*** Record excerpts ***

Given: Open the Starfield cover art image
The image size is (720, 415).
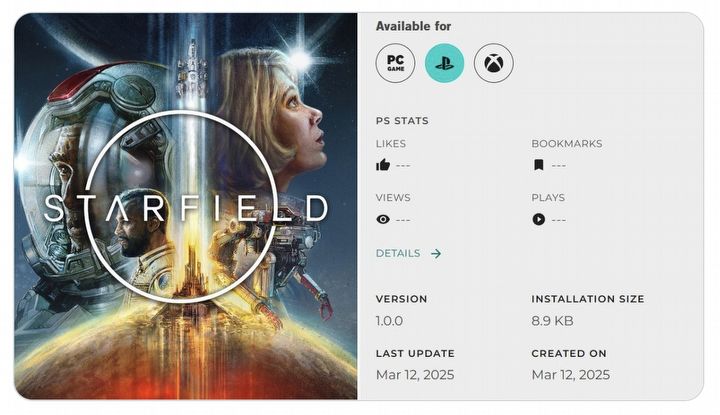Looking at the screenshot, I should pyautogui.click(x=186, y=207).
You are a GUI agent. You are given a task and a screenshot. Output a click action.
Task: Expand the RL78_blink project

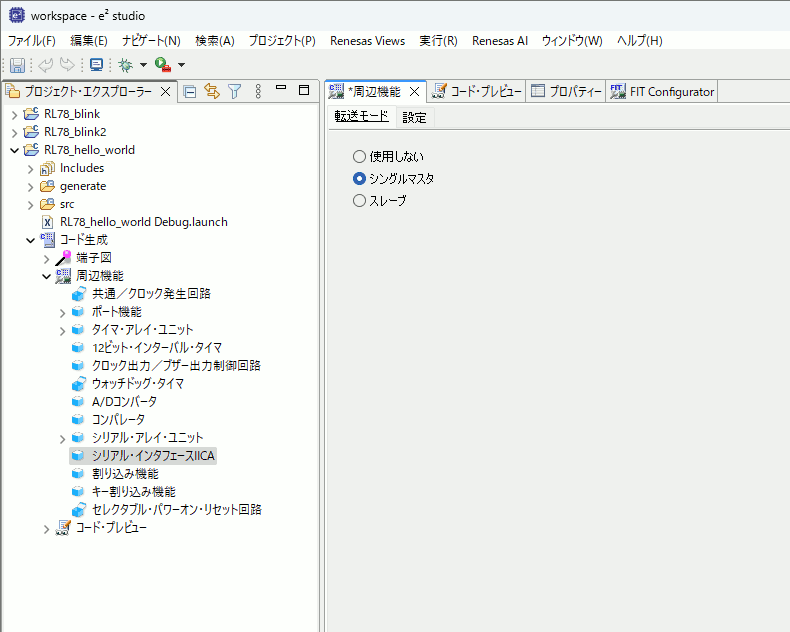pos(14,114)
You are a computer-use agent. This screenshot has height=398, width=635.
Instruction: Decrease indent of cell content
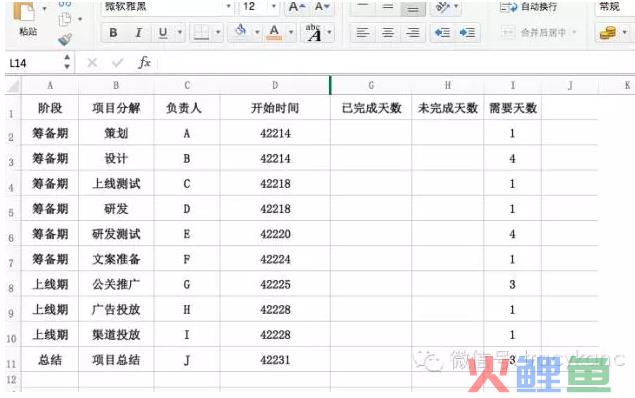[442, 32]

***

--- What is being asked ---
Count every line above that includes the string "agent", and answer with the count only.

--- Task response ---
2